The problem is it returns the entire string ending at the last double quote. I will handle the part of collecting multiple sub-strings. But first I need to ensure the regex returns at-least the first sub-string correctly.

I've seen many mentions of positive look-ahead with regex and trying to understand it. But I'm not able to get it to work with std::regex yet. Is it fully supported? (Compiling on Visual Studio 2015 and GCC 4.8.2)

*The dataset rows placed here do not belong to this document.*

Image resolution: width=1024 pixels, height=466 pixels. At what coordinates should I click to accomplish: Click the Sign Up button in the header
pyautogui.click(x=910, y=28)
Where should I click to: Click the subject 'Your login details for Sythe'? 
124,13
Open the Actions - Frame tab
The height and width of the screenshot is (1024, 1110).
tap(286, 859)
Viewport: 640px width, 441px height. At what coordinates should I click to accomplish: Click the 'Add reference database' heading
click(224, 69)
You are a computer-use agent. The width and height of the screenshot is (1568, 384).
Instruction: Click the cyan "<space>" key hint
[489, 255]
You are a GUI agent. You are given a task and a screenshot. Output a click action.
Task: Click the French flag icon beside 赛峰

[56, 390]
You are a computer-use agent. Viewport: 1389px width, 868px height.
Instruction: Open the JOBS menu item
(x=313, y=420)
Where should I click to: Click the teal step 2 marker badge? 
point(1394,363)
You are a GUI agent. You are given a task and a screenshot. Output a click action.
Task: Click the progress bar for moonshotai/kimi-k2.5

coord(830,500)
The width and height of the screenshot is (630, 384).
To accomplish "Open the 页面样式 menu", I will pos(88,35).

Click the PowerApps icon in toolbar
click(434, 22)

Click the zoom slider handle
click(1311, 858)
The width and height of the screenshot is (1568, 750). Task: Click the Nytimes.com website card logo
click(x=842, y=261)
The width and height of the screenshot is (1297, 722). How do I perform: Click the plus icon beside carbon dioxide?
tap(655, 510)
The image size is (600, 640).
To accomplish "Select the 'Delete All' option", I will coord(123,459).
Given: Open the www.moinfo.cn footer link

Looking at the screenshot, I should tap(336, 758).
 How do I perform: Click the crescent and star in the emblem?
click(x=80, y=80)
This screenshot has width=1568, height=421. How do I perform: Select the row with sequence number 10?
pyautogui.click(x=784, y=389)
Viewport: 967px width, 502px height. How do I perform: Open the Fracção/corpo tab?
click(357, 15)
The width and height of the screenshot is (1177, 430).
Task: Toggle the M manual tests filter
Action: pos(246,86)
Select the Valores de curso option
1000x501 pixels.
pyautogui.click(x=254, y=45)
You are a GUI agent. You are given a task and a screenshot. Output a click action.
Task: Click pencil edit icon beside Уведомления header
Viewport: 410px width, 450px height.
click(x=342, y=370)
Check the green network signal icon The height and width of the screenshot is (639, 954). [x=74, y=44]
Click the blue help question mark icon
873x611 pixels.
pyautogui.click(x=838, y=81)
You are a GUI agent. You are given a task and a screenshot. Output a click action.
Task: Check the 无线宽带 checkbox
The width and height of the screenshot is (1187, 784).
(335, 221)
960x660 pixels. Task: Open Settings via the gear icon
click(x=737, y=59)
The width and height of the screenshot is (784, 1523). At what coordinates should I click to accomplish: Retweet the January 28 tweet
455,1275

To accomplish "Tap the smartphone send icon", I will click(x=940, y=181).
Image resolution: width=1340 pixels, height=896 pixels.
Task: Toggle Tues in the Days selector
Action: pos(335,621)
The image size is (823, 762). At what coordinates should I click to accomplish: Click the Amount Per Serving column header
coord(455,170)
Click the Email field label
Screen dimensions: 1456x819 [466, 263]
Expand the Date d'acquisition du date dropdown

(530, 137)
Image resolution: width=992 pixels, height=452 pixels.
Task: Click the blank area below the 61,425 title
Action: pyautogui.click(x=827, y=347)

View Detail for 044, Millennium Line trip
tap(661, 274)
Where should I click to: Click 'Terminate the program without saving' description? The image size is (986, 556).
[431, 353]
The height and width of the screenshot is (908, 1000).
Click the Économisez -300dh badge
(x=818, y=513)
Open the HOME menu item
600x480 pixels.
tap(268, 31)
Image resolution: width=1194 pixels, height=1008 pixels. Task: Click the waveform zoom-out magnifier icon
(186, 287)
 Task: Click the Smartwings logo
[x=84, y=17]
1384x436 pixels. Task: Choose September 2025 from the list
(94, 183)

Other solutions are also welcome as long as they do not involve third party libraries and are achievable with std C++11 code.

JBL
  • 12,588
  • 4
  • 53
  • 84
  • 2
    You say it makes no sense to use an XML parser but depending on the scope of your code it might make sense in the end. If you're just supposed to get a specific property in an XML, using regex to do that makes *even less* sense than using a parser. If you can't use an XML parser that's another story. But if you can, I would strongly suggest using one. I'd also suggest looking at that [famous answer](https://stackoverflow.com/a/1732454/1594913). For giggles, but also because it captures the issue. – JBL Feb 09 '18 at 10:21
  • @JBL This code is part of a module that does not involve XML parsing (which is done elsewhere) except for just this one bit. I may have worded it incorrectly saying "does not make sense" when it should have been more on the lines of "unable to use a parser here". – Jagdish Rapata Feb 09 '18 at 10:26
  • 2
    make your pattern non-greedy. Form `.*` to `.*?` and see [this link](https://regex101.com/r/F2T6B9/1) – Shakiba Moshiri Feb 09 '18 at 10:31
  • 1
    and read my answer here => [std regex_search to match only current line](https://stackoverflow.com/questions/46087665/std-regex-search-to-match-only-current-line/46098368#46098368) – Shakiba Moshiri Feb 09 '18 at 10:34
  • 1
    @ShakibaMoshiri Thankyou! I'm getting the results perfectly now! Can you post this as an answer? Also, I'm slowly understanding regex is not really the answer to many string parsing problems. My belief (without any real-world tests) being std::regex will perform better than a crudely written for-loop with .find()'s and iterators. – Jagdish Rapata Feb 09 '18 at 10:54

1 Answers1

2

First make your pattern non-greedy.
From .* to .*? so that can match as short as possible. And it will be something like this:

"(.*?)"

then about std:regex library in see this link which is my experience with this library.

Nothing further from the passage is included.